Gaylord Powless was the husband of Patti Broker Powless. He was the child of Ross and Wilma (nee Bomberry) Powless. He was former husband to Laurie Powless (Michelle’s mother), father of Michelle (Dave Anderson), Christopher (Jess), and Gaylene (Steve Sowden). He was the grandfather of Taylor Anderson, David Ross Anderson and Rachel Anderson; Kahner Sowden and Kali Sowden. Wilma and Ross Powless had 14 children, of whom Gaylord was the oldest. His siblings were brother Gail (Mark Ayres) of Brantford, brother Gary of Six Nations, brother Audrey (Jim Bomberry) of Six Nations, Greg (Susan) of Brantford, Harry of Vancouver, Arlene (Daniel Martin) of Six Nations, Richard (Effie) of Ottawa, the late Victor, Darryl (Nansii) of Vancouver, Karren (Jerry Martin) of Six Nations, Anthony and Jeffrey, both of Brantford and Jacqueline (Ron Lynes) of Mount Pleasant. He was the son-in-law of Elva Broker and the late Jack Broker of Port Dover; brother-in-law of Leslie and Lena Broker of Oklahoma City, Phil and Dawn Poitras of Simcoe, Gerald and Dianne Broker of Delhi, Joe and Linda Misener of Port Dover.

Gaylord completed high school at the R.S McLaughlin Collegiate and Vocational Institute. He was often hailed as an intuitive and instinctive player of lacrosse. In 1968 he won the Tom Longboat Award as best First Nations athlete in Canada when he was 17. The same year he was awarded the National Lacrosse Association's All-Star Award. He was then recruited by the Oshawa Green Gaels junior lacrosse team as a centre and forward position, jersey number 15. In his first game with the Oshawa Green Gaels, he scored 3 goals and 5 assists in the first game. His performance on the field earned him the nickname "the Marvellous Mohawk". Then the Oshawa Green Gaels team won the Minto Cups from 1964 to 1967; he was chosen as most valuable player in the series in 1964 and 1967. Gaylord won the Ken Ross trophy for ability and sportsmanship in 1965 and 1966. Gaylord was selected for the first All-Star Team Centre in O.L.A Junior A Series in 1967. He went on to a long, successful career in professional and senior amateur lacrosse with teams in Detroit, Syracuse, New York, Montreal, Brantford, Coquitlam, British Columbia, and Brampton, Ontario as well as with the Six Nations team. Gaylord played on Canada's national winning team in Indian International Field Lacrosse Tournament at Expo 67 against the United States, coached by Ross Powless.
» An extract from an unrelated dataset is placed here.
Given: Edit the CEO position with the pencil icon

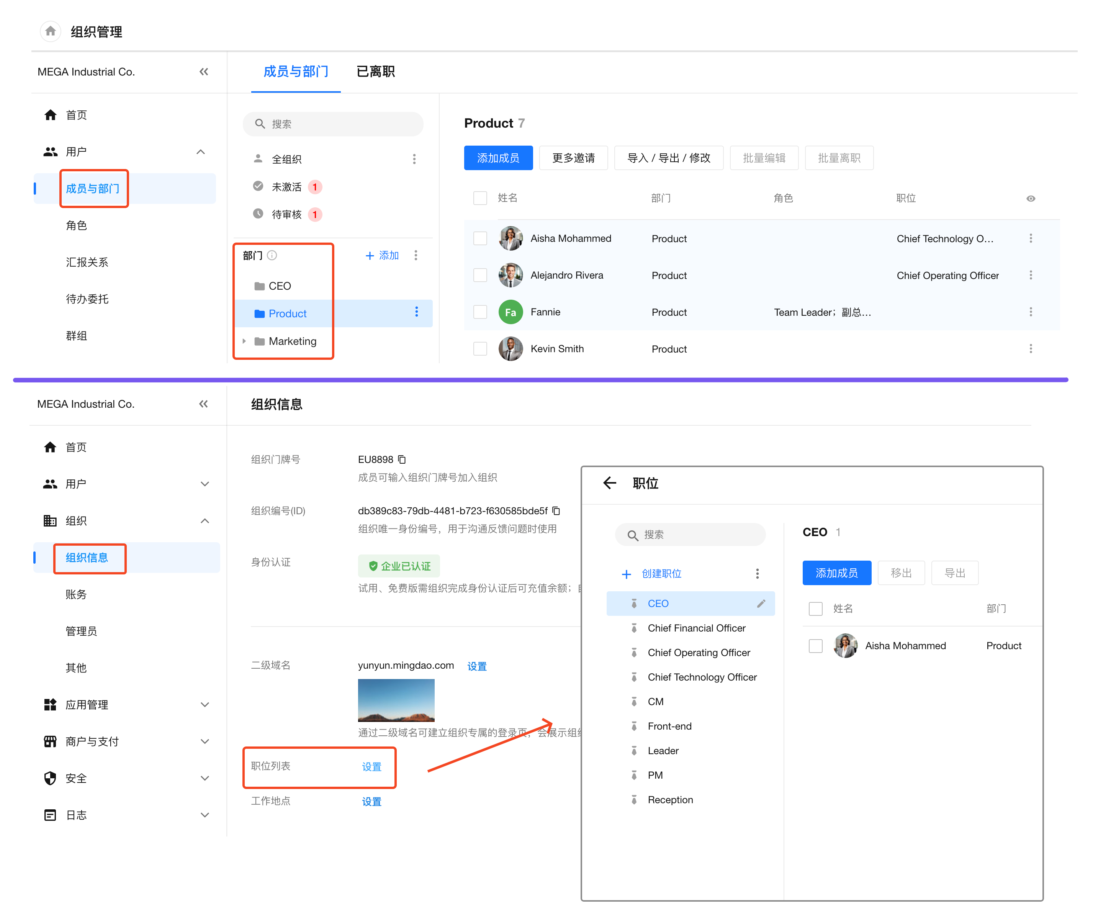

Powless was also a standout player for the Detroit Olympics of the National Lacrosse Association. He scored 63 goals in the 1968 season; the next highest on Detroit's roster was Elmer Tran with only 30 goals.

He and his father are the only father and son both elected to the Canadian Lacrosse Hall of Fame. Ross Powless was inducted in 1969 and Gaylord was in 1990. The Ohsweken, Ontario Arena is named for him. It was later renovated in 2005 to include separate gyms for elementary school children, teens, and adults.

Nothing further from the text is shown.